Вот и Иннокентьевское, вот военный городок, вот столбик над смыком рельсов: Томская ж.д. — Забайкальская ж.д.
В огромном посаде Иннокентьевском было предвечерне темно. Странно было смотреть на тонкие чулки и шубки горожанок после четырёх месяцев походной жизни. Конский навоз придавал улицам особый стоялый вид. И сколько я ни спрашивал у наших солдат и офицеров — можно ли проехать в Иркутск, чей Иркутск, — никто ничего толком не знал.
Только один чешский солдат, встреченный мной на улице, обрисовал положение весьма отчётливо. Армия проходит Иркутск правее, сегодня уже последний день её прохода. Боя за Иркутск по каким-то соображениям командования нашего не было.
Вот и все радужные сведения пошли прахом. Надо было ехать дальше из этого угрюмого, пустеющего села. Отпустил подводчика, погрузил овёс к себе на сани, муку отдал хозяйке того дома, где пил чай.
О, это чаепитие! Накануне приезда моего в Иннокентьевской сгорело здание женской гимназии, и нашими солдатами был растащен кооператив. В той смутной вечерней квартирёнке, где я пил чай, как раз ютились семьи низших служащих из гимназии и участники кооператива. Злоба, досада, негодование на нас, жалобы на свою судьбу, всё это смешалось вместе, давая пряный букет…

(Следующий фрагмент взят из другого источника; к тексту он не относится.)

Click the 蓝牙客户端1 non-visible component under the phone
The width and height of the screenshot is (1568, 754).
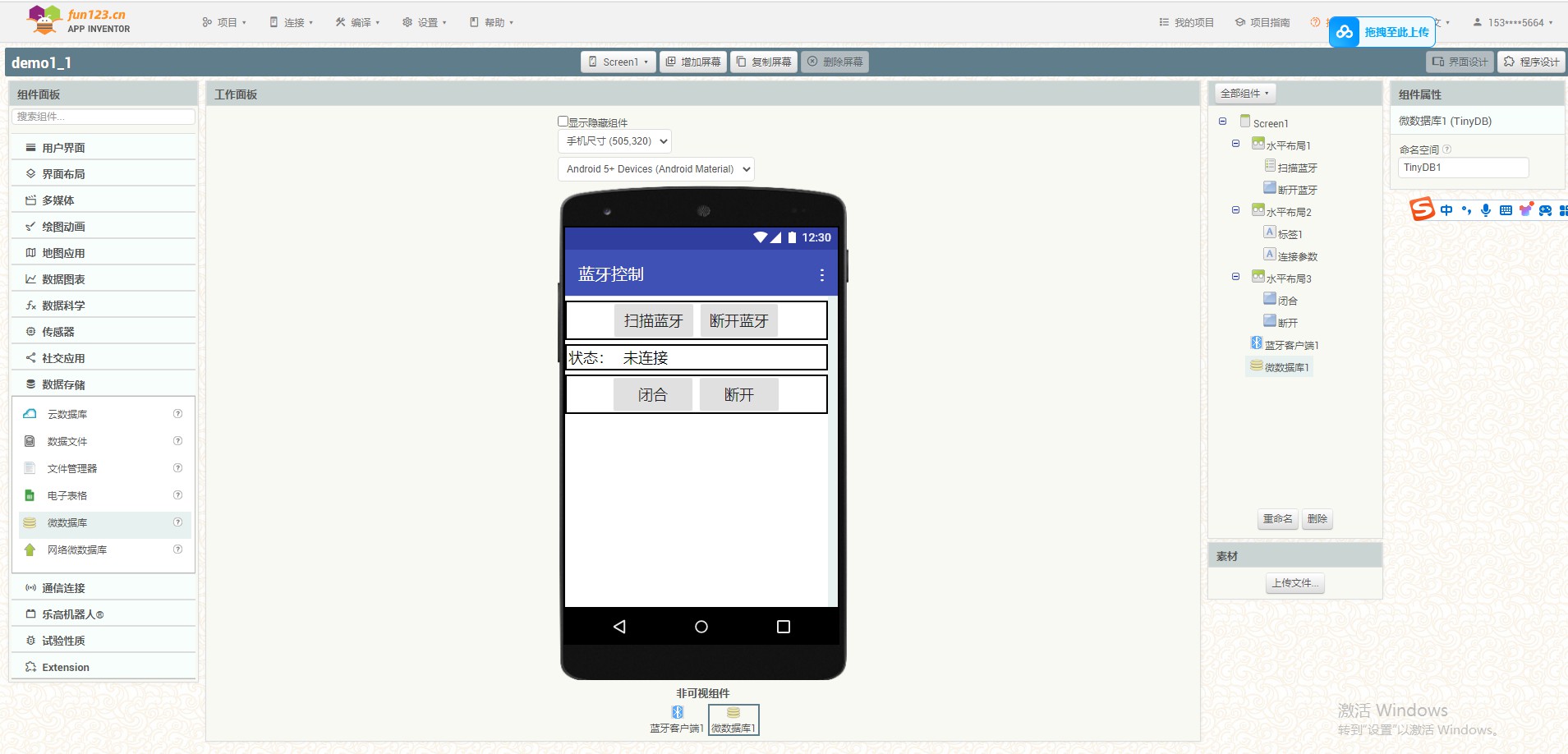pyautogui.click(x=677, y=712)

Умилостивив этих добрых русских людей мукой, которая слишком тяжела была для нашей пары, тронулись мы на деревню Марково.
Природа не так грозна в соответствующей ей её обстановке. Здесь же чёрная мутно-белёсая ночь развёртывалась вблизи огромного притаившегося города и освещённой калильными огнями станции, которую вместе с золотом крайне ревностно охраняли чехи, придерживая здесь свои эшелоны. Чёрной жуткой массой слева нависал мост через реку Иркут, справа белела она сама. Хотя мы ехали уже не в плотной массе колонны, но среди отдельных саней, за дорогу не приходилось очень тревожиться. Она стлалась, как укатанная, мягкая снежная канава. Проехав линии береговых огней каких-то селений, поднялись мы вправо и стали подыматься по увалам, поросшим лесом. А со всех сторон такого пути тоже ровная, снежная, серая ночь, крики из саней, иногда бред и скрип, бесконечный скрип полозьев.

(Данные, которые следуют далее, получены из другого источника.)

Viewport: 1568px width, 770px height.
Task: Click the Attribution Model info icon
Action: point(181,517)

После полуночи показалось, наконец, и Марково, набитое до отказу лошадьми и людьми. В какой-то халупе, откуда выезжали отдыхавшие там, устроился на отдых. Пожевали мы с Магидулиным хлеба, попили чайку, и сон тяжёлый, крепкий и чуткий, схватил нас на полу, с винтовкой в руках, под неуёмный плач ребёнка на печи, под бормотанье старухи-хозяйки, искавшей под нами шапку своего внука.
Когда побелели звёзды — вышел. Кони съели весь засыпанный овёс и вздрагивали в дремоте. Разбудил Магидулина, приказал запрягать.
Сразу за Марковым дорога уходит под гору, чтобы далее подняться на огромную, лбистую, лесистую гору. И на полугоре пришлось нам остановиться.
И тут, после тысячевёрстных переходов, в 2-х верстах от красных, всё одно и то же, одно и то же. Есть от чего в отчаяние прийти, от этой мистической русской неумелости организоваться! Широким веером, обращённым кверху, раскидывались по лбищу на розовом рассветном снегу тучи саней. Ясно было, что вверху где-то затор. Долго я дожидался движения вод, но бесполезно. Пришлось идти «проявлять инициативу».
Пройдя с версту в гору, вижу, как вытянувшиеся по двум дорогам в ленту сани скопились в комок в том месте, где две дороги переходили в одну. Каждый из близ стоящих возниц, а особенно каждая вожделела первой броситься на этот широкий открытый путь. И с каждой головной парой буквально происходило следующее: слетая в узкий снежный жёлоб одной тропы, упряжки сплетались в одно, и начиналась зверская, неистовая русская ругань.
Самовольно, насильно вмешавшись, удерживая одну запряжку, один отряд, пропуская другой, всё время неистово ругаясь, невзирая на чины и звания, я в полчаса достиг того, что подъехали мои сани.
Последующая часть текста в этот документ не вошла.